THINGS TO DO.
• A. Translate this sentence from the excerpt on fruit yield estimation into Spanish: "As the networks can learn features from the huge amount of training data that might be generalized across environment variances, enhanced accuracy and robustness can be expected."
• B. Answer these questions using the excerpt on fruit yield estimation:
(i) What did Das et al. (2015) fit to compensate for the miscounted fruits?
(ii) What accuracy range did the Gaussian mixture model reach according to Roy et al., 2019?
(iii) Which network was used to detect apples in Hni et al., 2020?
• C. Pick up the excerpt on fruit yield estimation research where it ends and continue it.

EXCERPT PROVIDED.
— begin —

Previous research to automate the yield estimation process usually adopts thresholding techniques combined with color or shape characteristics, which can perform fruit detection in controlled environments (Otsu, 2007; Zemmour et al., 2019). One solution to operate this type of systems at night is to introduce artificial flashlights (Wang et al., 2013), and the resulting binary masks are characterized as fruits using static features predefined. However, the limitations of these systems are often associated with additional sensors such as near-infrared (NIR) or thermal cameras, which complicate the setup. Moreover, it is challenging for these systems to obtain stable detection results in orchards due to the complex environments such as illumination changing (Wan and Goudos, 2019) and background variances (Tu et al., 2020).
The development of machine-learning algorithms provides the possibility to realize fruit detection and classification in orchards using only an RGB camera, significantly improving the applicability and compactness of automated systems for yield estimation. Das et al. (2015) adopted a support vector machine for the classification between fruit and background on each image pixel, and they fitted a linear model to compensate for the miscounted fruits. In one study, a Gaussian mixture model (GMM) was used for both fruit detection and classification, yielding high accuracy up to 91.98–94.81% (Roy et al., 2019). However, these techniques still rely on predefined features such as color, morphological, and texture characteristics (Bandi et al., 2013). Since these features are hardly invariant to complex imaging conditions such as translation, rotation, and scale, and different lighting conditions in orchard environments, the generalization of these techniques is not satisfactory.
In more recent years, deep learning–based methods have become state of the art in computer vision tasks, proven to be effective for various domains including agriculture (Chen et al., 2021). As the networks can learn features from the huge amount of training data that might be generalized across environment variances, enhanced accuracy and robustness can be expected. Fruit detection can be realized using either semantic segmentation networks (Badrinarayanan et al., 2017) or object-detection networks (Nasiri et al., 2019). The former assigns each image pixel to a class (fruit/environment), which has been adopted to detect mangoes using Faster R-CNN (Bargoti and Underwood, 2017) and apples using U-Net (Hni et al., 2020). The latter can localize and classify the targeted objects simultaneously in an input image, with relevant applications of yield estimation for kiwifruits (Fu, 2020), apples (Apolo-Apolo et al., 2020), and strawberries (Chen et al., 2019). The network outputs are then summed up as the fruit counts in each image, but accurate counting is still challenging due to mis-counts during detection. Alternatively, Chen et al. (2017) combined two networks for better counting accuracy. A fully convolutional network was first adopted to generate the feature maps of possible targets, and a CNN network then performed fruit counting using a regression head. Fruit maturity estimation has also been investigated as a classification task using deep learning–based methods (Garillos-Manliguez and Chiang, 2021; Nasiri et al., 2019), with the results usually outperforming those using traditional computer vision techniques (Faisal et al., 2020). However, research to perform yield and maturity estimation of fruits at the same time in orchards is limited.

— end —

AVAILABLE DATA.

— begin —

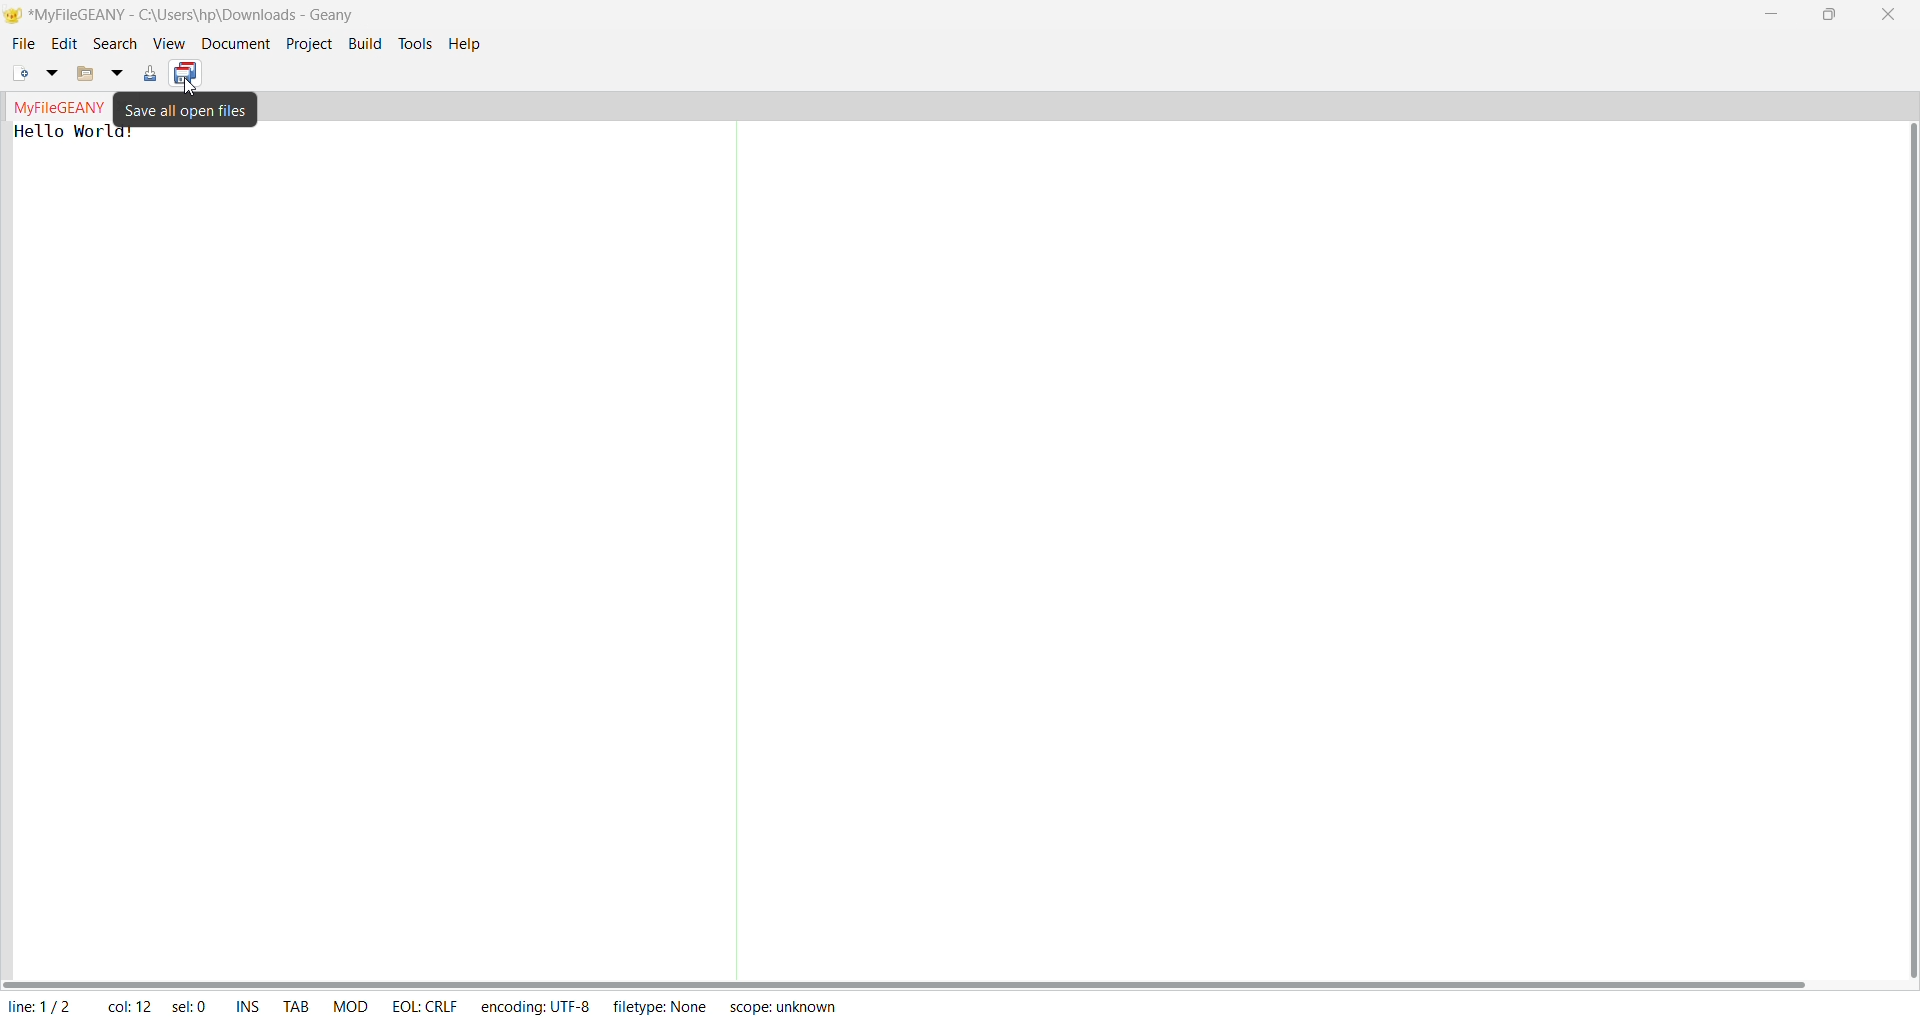  I want to click on Help, so click(464, 45).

— end —

RESULTS FOR EACH TASK.
• A. Dado que las redes pueden aprender características a partir de la enorme cantidad de datos de entrenamiento, que podrían generalizarse a través de las variaciones del entorno, cabe esperar una mayor precisión y robustez.

• B.
(i) A linear model.
(ii) 91.98–94.81%.
(iii) U-Net.

• C.
In this work, we present a deep learning–based method to perform automatic in-field fruit yield and maturity estimation. Particularly, we aim to achieve two improvements compared with those reported in the literature: (i) enhanced counting accuracy and (ii) yield and maturity estimation at the same time. The proposed method included two network models, an optimized detection network and a refined classification network. The detection network detected and localized the fruits within the collected images, and the classification network then filtered out mis-detected objects and classified those detected fruits into mature and immature ones. A fruit load estimation algorithm was also developed to estimate the number of fruits of each tree using the images from both sides. As a case demonstration, we collected images from three apple orchards to evaluate the performance of the proposed method, and the method is readily extensible to other fruit crops.
The rest of the paper is organized as follows. Section 2 introduces the development of the dataset, including image data collection, augmentation, and labelling, and Section 3 includes the details of the proposed method consisting of a detection network, a classification network, and a load estimation algorithm. Section 4 presents the experimental setup and results, and the conclusions are included in Section 5.
As shown in Figure 1A, image collection was performed from three apple orchards located in Qingdao, Shandong province, China, from September to October in 2020. This time period started about 6 weeks prior to the harvesting season and ended when most of the apples were commercially mature, during which apples at different maturity levels could be observed. As shown in Figure 1B, the apples photographed 6 weeks before harvesting were generally pale, and they turned bright red 2 weeks later. To include different illumination conditions in the dataset, image collection was performed with different lighting conditions, including cloudy, semi-cloudy, and sunny conditions, at three shifts of the morning, noon, and evening. For each tree, one image was taken at its front side and another image was taken at its backside, and the view angle was also randomly set to enhance the generalization of the dataset. In-field imaging was performed using an Intel RealSense range sensor D-435i with the imaging resolution of 1920 × 1080 and an RGB camera with the same image resolution. To match the images from both sides to the corresponding tree, we numbered each tree first, and the images taken were then named according to the tree number. Overall, a total of 944 images of 472 different trees from these orchards were obtained.
Figure 1. (A) The images of apple trees from three different orchards. (B) The apples at different maturity stages.
We labelled the image data sent to the detection network and classification network separately. Firstly, the images were sent to the detection network to detect the apples within the working scene, and the collected images were resized to 480 pixels × 414 pixels to match the input size of the detection network. For the ease of the comparison of our model with other state-of-the-art (SOTA) networks, we labelled these images in PASCAL VOC format that included the detection results and their bounding box location using the LabelMe tool. To avoid training errors due to insufficient or unclear image features, we only labelled the apples with the size larger than 32 pixels × 32 pixels. Then, for the classification image data, we cropped the image region of each detected apple by using the location information from the detection labels. Three human experts independently labeled each classification image into three classes, including mis-detected objects, mature apples, and immature apples, and the ultimate class of the image was identified as the one that all of them agreed with. All classification images were resized to 112 pixels × 112 pixels before they were fed into the classification network. As a result, there were 944 detection images and 2400 classification images for network training. Among the classification training images, there were 1172 images that were immature apples while the rest of images were mature apples. We used 50% of the data as the training dataset, 25% as the validation dataset, and the rest 25% as the test dataset.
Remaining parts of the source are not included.